In the beginning, the universe was created. This has made a lot of people very angry, and is generally considered to have been a bad move.

Wednesday, May 21, 2008

New Trading System -- Email!

This Is Where All The IT Investment Pays Off.

Via naked capitalism was reading George Soros and others commenting on the potential melt down that could occur in credit default swap markets, and while the doom-day scenario being painted is juicy, what really caught my attention was the description of the trading system being used for bids and offers on the swaps.

Apparently the traders, who are essentially acting as bookies, receive the bids and offers via an email in their Inbox. Throughout the day, market makers send out hundreds of emails and then the bookies filter and search through their inbox trying to figure out the current market price for a debt swap. There are no electric boards, no accurate pricing, just the stuff that you may (or may not) have received in your inbox.

And the market makers love this.

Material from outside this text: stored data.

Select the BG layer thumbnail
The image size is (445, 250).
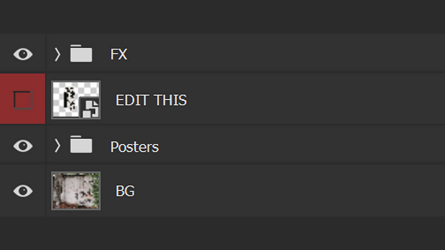[x=76, y=191]
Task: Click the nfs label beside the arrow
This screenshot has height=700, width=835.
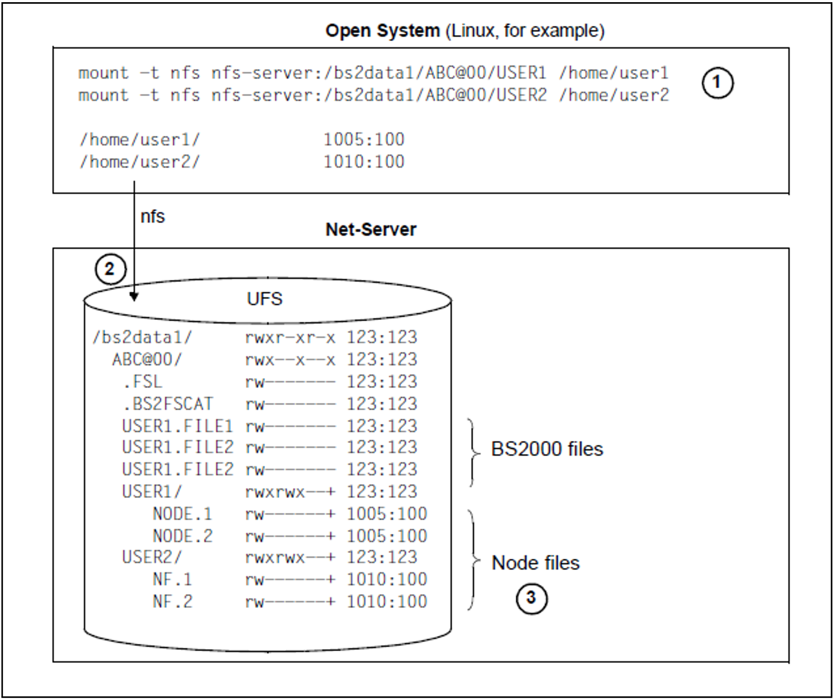Action: pos(152,216)
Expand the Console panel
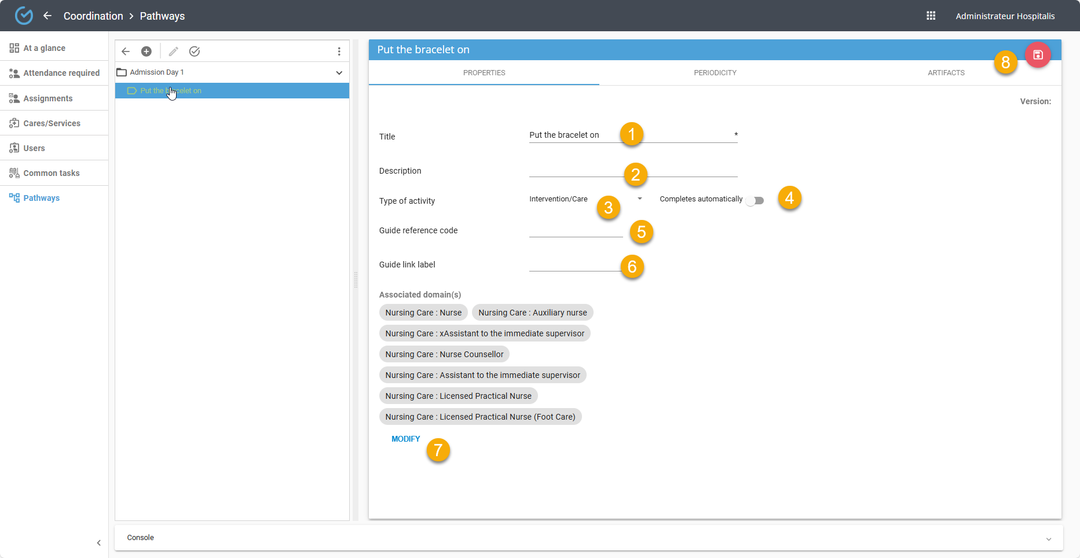 pos(1048,539)

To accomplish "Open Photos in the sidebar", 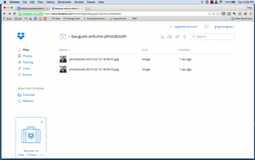I will coord(27,56).
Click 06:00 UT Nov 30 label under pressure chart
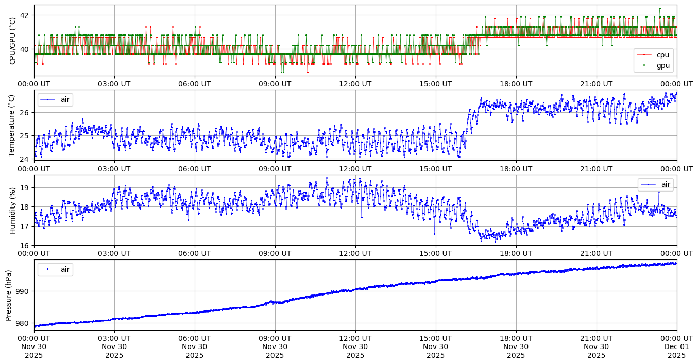This screenshot has width=698, height=364. 194,346
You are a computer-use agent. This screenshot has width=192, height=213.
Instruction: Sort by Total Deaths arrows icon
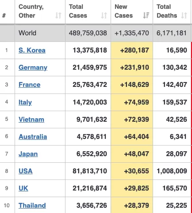click(184, 15)
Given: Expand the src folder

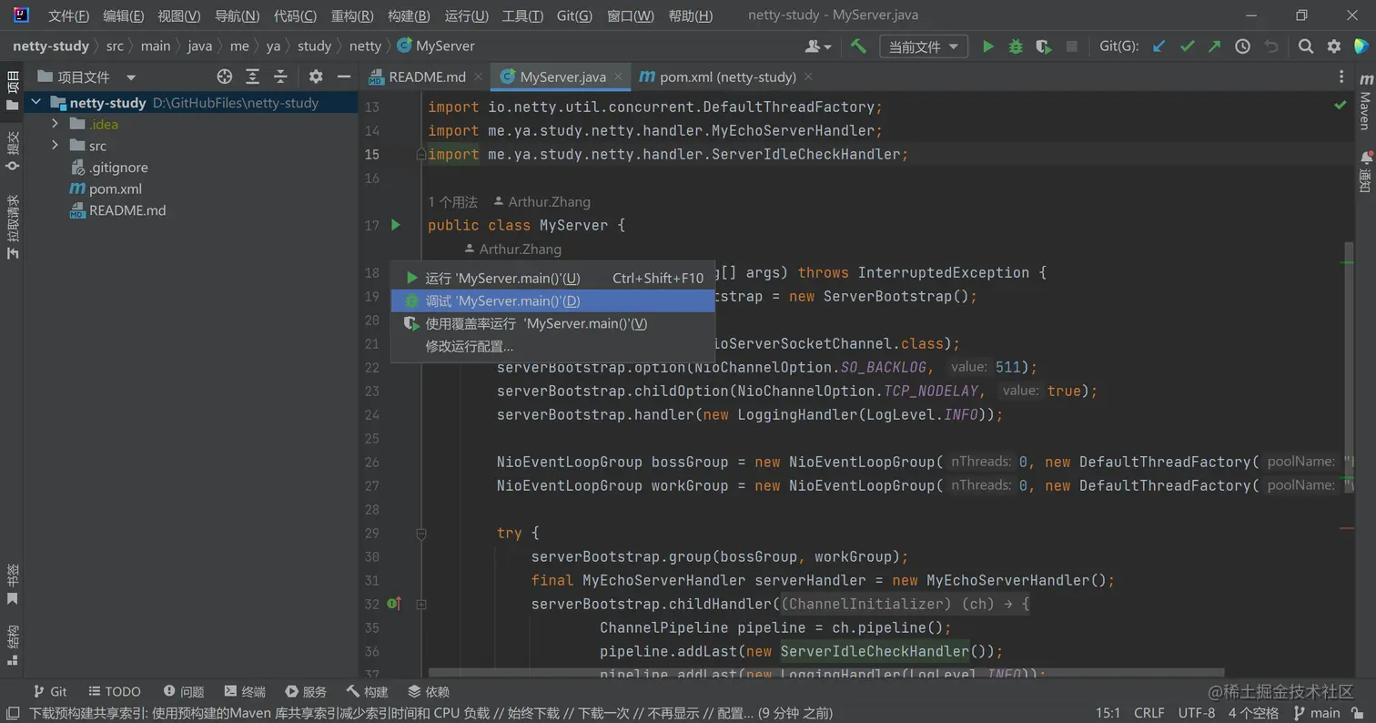Looking at the screenshot, I should point(56,146).
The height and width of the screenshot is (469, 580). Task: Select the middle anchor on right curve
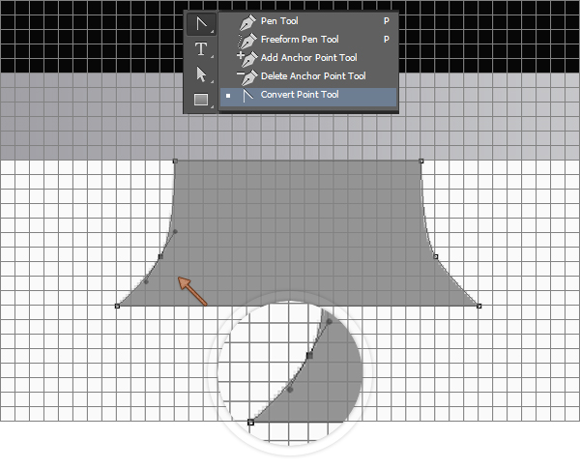436,256
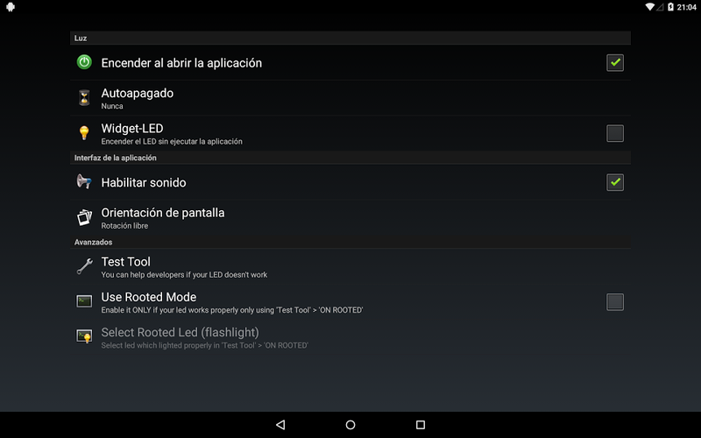Click the megaphone sound icon

coord(84,181)
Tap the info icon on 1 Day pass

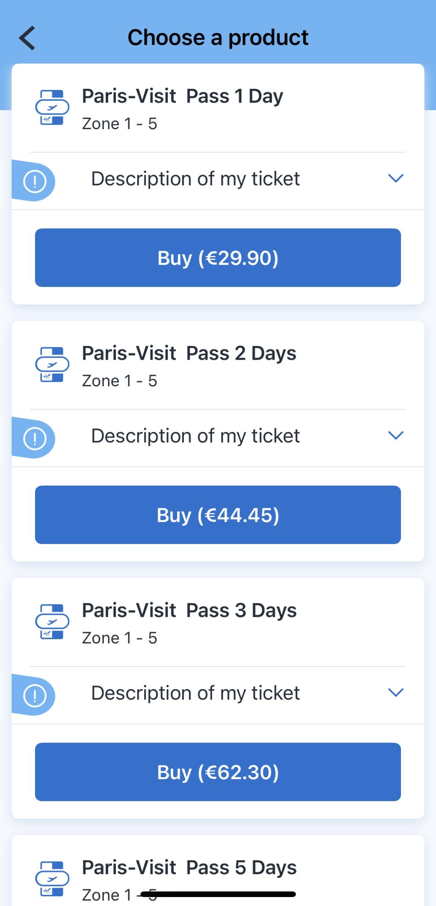[35, 181]
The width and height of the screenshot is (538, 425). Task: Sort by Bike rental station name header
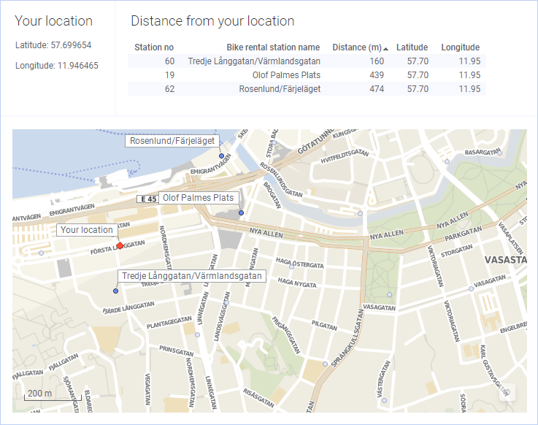[x=273, y=47]
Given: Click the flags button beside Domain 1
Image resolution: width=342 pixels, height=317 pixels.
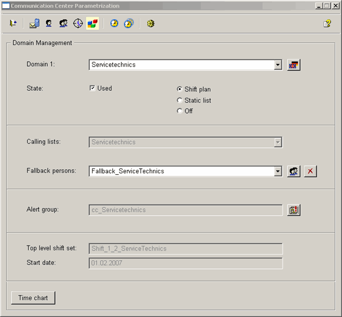Looking at the screenshot, I should [293, 65].
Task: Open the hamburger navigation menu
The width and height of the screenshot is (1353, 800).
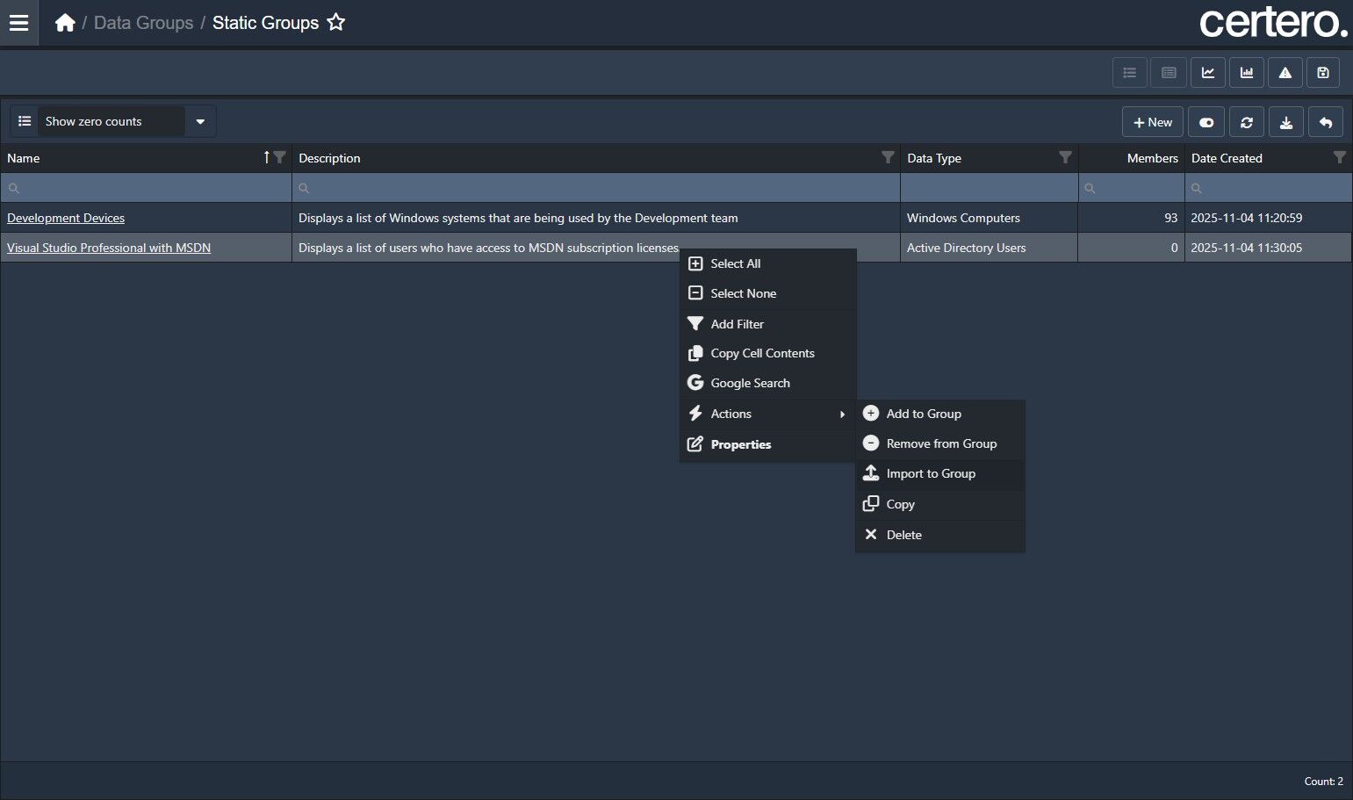Action: (18, 23)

They love the fact that most players have no visibility on what's really going on. Bigger margins for them.

Banks send hedge funds, insurance companies and other institutional investors e-mails throughout the day with bid and offer prices, [hedge fund advisor Tim] Backshall says. For many investors, this system is a headache.

To find the price of a swap on Ford Motor Co. debt, for example, even sophisticated investors might have to search through all of their daily e-mails, he says.

``It's terribly primitive,'' Backshall says. ``The only way you and I could get a level of prices is searching for Ford in our inbox. This is no joke.''

Banks have a vested interest in keeping the swaps market opaque, says Das, the former Citigroup banker. As dealers, the banks see a high volume of transactions, giving them an edge over other buyers and sellers.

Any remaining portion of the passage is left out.